Titre : La viande
Les éléments analysés à Colletière confirment que l'alimentation carnée était très importante au Moyen Âge : les colons pratiquant l'élevage, l'abattage des animaux pouvait s'effectuer en toutes saisons, alors que la plupart des produits végétaux frais disparaissaient.
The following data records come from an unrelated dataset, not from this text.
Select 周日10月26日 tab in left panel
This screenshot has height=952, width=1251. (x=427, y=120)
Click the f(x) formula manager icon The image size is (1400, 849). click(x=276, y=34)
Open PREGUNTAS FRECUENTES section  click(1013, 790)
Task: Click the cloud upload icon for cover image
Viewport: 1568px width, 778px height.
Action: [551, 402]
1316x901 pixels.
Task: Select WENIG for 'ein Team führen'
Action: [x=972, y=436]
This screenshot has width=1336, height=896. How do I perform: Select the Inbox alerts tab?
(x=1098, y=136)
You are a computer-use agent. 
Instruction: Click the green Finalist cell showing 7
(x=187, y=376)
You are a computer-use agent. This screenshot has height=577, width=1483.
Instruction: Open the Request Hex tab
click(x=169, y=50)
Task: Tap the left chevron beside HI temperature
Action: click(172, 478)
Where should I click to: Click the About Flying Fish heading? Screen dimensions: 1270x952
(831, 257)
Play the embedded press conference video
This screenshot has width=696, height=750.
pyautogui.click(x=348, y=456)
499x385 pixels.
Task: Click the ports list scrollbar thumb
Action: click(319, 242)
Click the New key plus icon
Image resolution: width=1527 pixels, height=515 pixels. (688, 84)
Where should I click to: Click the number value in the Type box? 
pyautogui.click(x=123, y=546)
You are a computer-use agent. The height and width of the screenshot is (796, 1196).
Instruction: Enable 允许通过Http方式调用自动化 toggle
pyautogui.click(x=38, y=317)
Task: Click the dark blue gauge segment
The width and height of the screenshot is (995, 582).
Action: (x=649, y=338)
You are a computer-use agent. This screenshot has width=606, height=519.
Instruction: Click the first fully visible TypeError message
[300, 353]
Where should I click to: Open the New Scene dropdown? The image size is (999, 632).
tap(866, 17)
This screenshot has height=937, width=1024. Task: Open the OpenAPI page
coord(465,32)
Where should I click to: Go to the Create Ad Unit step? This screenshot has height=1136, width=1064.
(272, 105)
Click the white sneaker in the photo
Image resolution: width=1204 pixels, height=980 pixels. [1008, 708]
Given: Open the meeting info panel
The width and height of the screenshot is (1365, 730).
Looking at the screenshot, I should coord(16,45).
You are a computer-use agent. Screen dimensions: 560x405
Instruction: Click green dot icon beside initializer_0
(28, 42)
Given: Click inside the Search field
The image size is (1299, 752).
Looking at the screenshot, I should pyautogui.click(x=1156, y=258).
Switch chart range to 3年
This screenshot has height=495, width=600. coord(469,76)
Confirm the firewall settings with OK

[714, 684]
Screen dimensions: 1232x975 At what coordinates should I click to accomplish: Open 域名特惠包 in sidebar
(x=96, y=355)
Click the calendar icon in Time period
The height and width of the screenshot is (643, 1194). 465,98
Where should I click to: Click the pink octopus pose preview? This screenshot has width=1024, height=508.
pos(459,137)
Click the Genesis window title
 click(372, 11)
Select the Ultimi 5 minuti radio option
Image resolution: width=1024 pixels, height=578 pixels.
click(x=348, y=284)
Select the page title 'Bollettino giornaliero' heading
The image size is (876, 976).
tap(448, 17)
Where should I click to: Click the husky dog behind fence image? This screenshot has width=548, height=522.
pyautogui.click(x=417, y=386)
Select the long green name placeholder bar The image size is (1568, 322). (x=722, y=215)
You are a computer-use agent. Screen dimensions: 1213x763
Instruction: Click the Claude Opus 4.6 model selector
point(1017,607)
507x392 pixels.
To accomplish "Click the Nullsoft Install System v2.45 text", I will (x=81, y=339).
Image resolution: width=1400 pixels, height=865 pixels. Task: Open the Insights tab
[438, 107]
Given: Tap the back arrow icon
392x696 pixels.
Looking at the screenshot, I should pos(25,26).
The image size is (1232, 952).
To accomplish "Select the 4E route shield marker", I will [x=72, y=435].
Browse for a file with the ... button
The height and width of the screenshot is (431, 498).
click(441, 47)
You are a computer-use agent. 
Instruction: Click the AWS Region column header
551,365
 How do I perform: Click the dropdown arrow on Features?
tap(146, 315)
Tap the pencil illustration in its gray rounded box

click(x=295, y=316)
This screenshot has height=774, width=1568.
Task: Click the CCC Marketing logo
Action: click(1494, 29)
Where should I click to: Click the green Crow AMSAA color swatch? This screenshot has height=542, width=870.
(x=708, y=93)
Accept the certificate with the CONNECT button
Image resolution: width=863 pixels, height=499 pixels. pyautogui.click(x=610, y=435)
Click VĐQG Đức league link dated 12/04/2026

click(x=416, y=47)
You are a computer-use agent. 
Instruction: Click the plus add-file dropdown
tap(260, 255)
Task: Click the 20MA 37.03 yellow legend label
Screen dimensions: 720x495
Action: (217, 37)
De plus, les viandes pouvaient se conserver, par salage, fumage, voire confites dans de la graisse.

Le porc semble avoir été un "animal ressources", permettant la préparation de boudins, de saucisses, de jambons, la consommation des abats, et l'utilisation d'une graisse entrant dans la composition de nombreux plats.

Le principal mode de cuisson de la viande était le "bouilli" : os, moëlle et chairs cuites à l'eau, avec des herbes, pouvaient être consommés seuls, et donnaient aussi un "potage" qui entrait dans la composition des bouillies à base de céréales.
La cuisson à l'étouffée ou au four était plus rarement utilisée, pour les grosses pièces de boeuf, les gigots et épaules de moutons.

Illustration d'André houot

Si l'on ajoute à ces préparations les compléments apportés par la volaille, les oeufs et par le lait et ses dérivés, il apparaît que l'exploitation des animaux s'est faite au mieux des possibilités.